▸ Your objective
List every value printed in the compressed array in the code example on writing a field construct to a netCDF file below, in order.

▸ Selection
The new field construct can now be inspected and written to a netCDF file:

.. code-block:: python
   :caption: *Inspect the new field construct and write it to disk.*
   
   >>> T
   <CF Field: air_temperature(key%domainaxis1(2), key%domainaxis0(4)) K>
   >>> print(T.array)
   [[280.0    --    --    --]
    [281.0 279.0 278.0 279.5]]
   >>> T.data.get_compression_type()
   'ragged contiguous'
   >>> print(T.data.compressed_array)
   [280.  281.  279.  278.  279.5]
   >>> count_variable = T.data.get_count()
   >>> count_variable
   <CF Count: long_name=number of obs for this timeseries(2) >
   >>> print(count_variable.array)
   [1 4]
   >>> cf.write(T, 'T_contiguous.nc')

▸ Material

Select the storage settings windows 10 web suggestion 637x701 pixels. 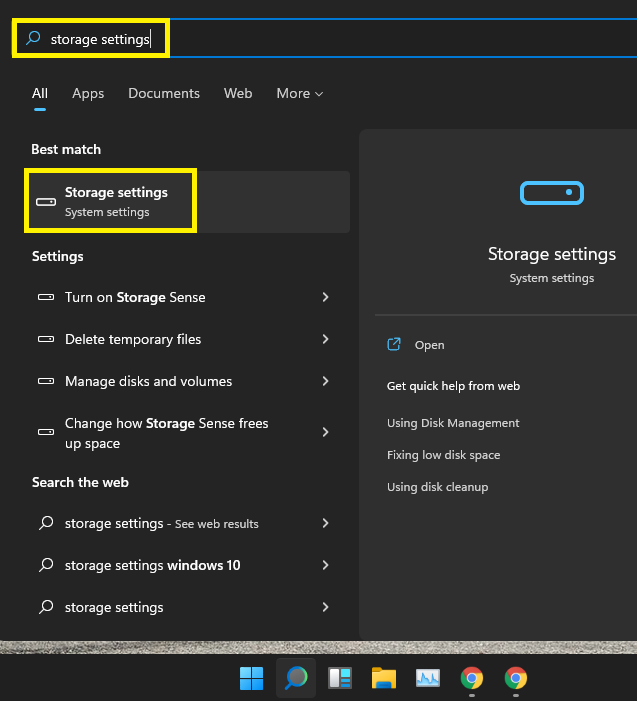tap(152, 565)
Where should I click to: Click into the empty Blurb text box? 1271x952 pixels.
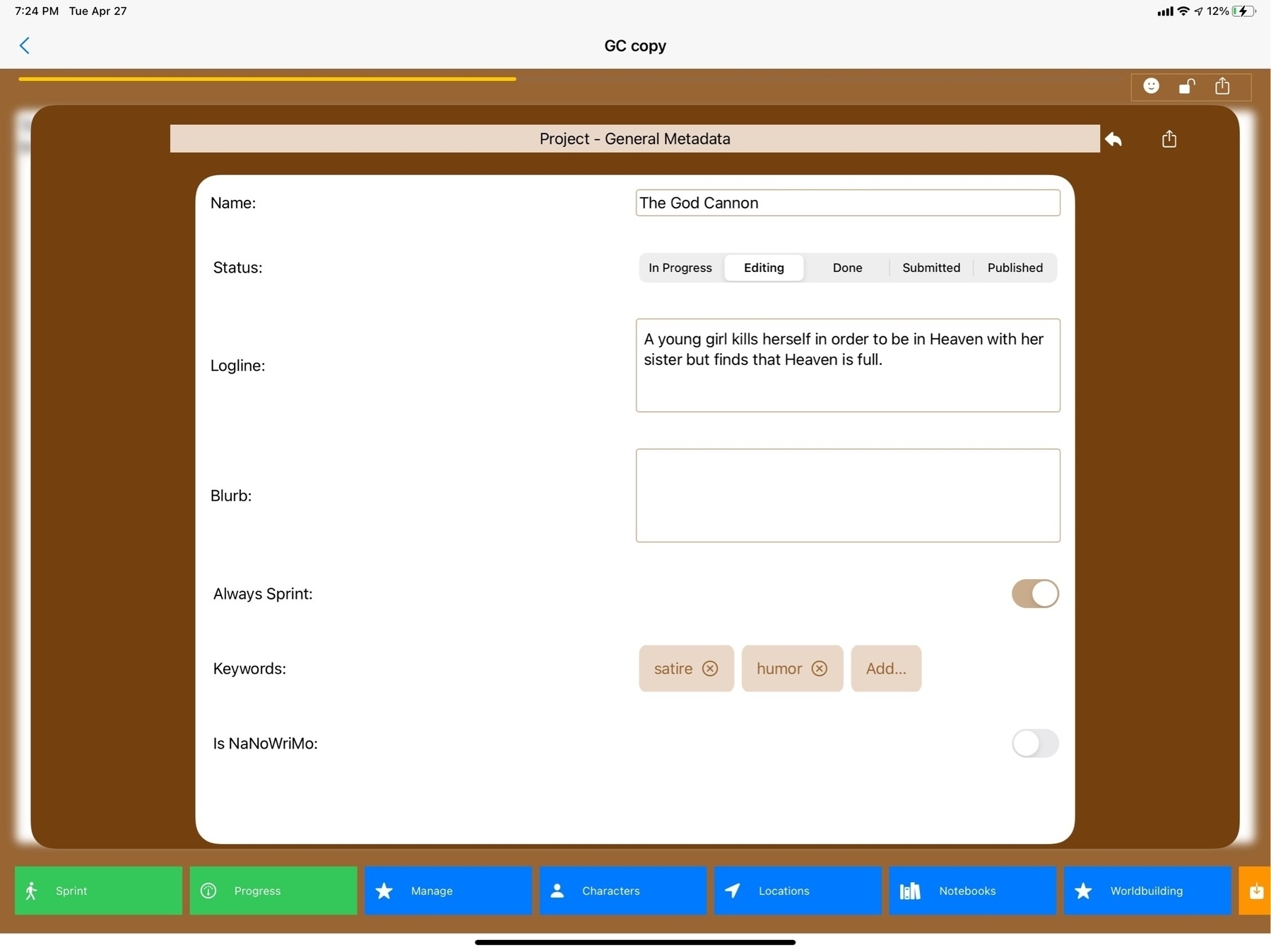[847, 495]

▸ Response to the task
280., 281., 279., 278., 279.5